Rose is the first to admit that implementation is an issue. Learning how to implement a UDL curriculum takes time — and it often takes a whole rethinking of both curriculum and teaching philosophy. Some potential users of UDL would like CAST to box up UDL, create a short and specific set of steps for teachers to follow, and, voila, there you have a UDL classroom. This clashes with CAST's philosophy that great teaching can't be ritualized and imposed from the outside. For UDL to work the way it's supposed to, teachers have to understand it in a holistic way, understand their students, and then figure out how to implement it themselves.

"We are wrestling with how can we support people with implementing UDL without turning it into a cookbook. We want teachers to be cooks, not recipe-followers," says Rose.

Yet while CAST created the concept of UDL, it has now grown much bigger than the organization, and other groups are putting out their own instruction manuals and checklists for how to implement UDL in ways that CAST would never do.
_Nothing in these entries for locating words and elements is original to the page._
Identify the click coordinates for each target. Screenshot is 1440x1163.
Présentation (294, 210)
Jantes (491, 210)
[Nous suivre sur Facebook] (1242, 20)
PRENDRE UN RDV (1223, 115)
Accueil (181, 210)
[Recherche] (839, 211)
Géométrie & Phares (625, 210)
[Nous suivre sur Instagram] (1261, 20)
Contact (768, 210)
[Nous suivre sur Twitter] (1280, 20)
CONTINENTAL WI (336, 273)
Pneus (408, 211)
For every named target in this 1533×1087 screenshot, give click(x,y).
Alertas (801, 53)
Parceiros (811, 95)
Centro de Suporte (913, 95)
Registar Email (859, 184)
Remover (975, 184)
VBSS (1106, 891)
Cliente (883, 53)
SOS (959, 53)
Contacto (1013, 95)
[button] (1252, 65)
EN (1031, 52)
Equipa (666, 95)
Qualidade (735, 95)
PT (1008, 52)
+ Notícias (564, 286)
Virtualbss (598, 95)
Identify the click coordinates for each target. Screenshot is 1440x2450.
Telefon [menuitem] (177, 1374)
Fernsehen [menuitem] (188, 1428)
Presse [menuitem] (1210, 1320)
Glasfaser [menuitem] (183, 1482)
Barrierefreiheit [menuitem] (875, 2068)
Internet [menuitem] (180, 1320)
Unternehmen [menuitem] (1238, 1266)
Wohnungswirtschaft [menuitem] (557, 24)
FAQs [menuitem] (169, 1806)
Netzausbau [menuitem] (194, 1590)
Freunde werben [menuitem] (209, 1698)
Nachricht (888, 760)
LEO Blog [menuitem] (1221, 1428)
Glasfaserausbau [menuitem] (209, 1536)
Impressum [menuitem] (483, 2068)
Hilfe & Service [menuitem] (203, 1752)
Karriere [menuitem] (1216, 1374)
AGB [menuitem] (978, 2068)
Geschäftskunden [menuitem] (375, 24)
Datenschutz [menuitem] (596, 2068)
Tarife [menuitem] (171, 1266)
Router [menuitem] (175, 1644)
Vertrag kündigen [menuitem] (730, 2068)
Rose and the rest of CAST considered trademarking UDL, but in the end they decided this wasn't the right approach.

"Our job is not to fight bad things because you could spend your whole life doing it. Our job is to continue to create better and better tools that will win out in the war of ideas," Rose says. CAST approaches the issue of implementation from many directions, including by teaching workshops and institutes at their headquarters or onsite at schools or state departments of education, by creating online courses, by publishing books on the policy, research, and implementation of UDL; and by making guidelines and teaching tools freely available on their website.

While UDL has become much more visible over the past half-decade, Rose argues that much work remains, in terms of expanding its reach and improving the framework and the scientific grounding behind it.

"We're in the hard part. Often revolutions falter when going from early adopters to really systemic change," he says.

Meyer, Rose's longtime colleague, says that CAST has been built with the future in mind.

"David has always wanted to hire people who are smarter than himself and distribute the credit. The next generation is coming along and is going to take this to the next level," she says. Those hires are the ones who will try to carry on the revolution that Rose, Meyer, and their colleagues started. They share an ambitious vision, one that began 30 years ago in the computer lab of a hospital clinic.

"We want to see education changed," Meyer says. "We want to see this approach be the norm, we want these tools available to everyone. We want to see UDL as a reform initiative, one that we hope will really take hold nationwide and worldwide."

— Katie Bacon is a freelance writer and editor based in Boston who has written for The Atlantic, The New York Times, The Boston Globe, and other publications.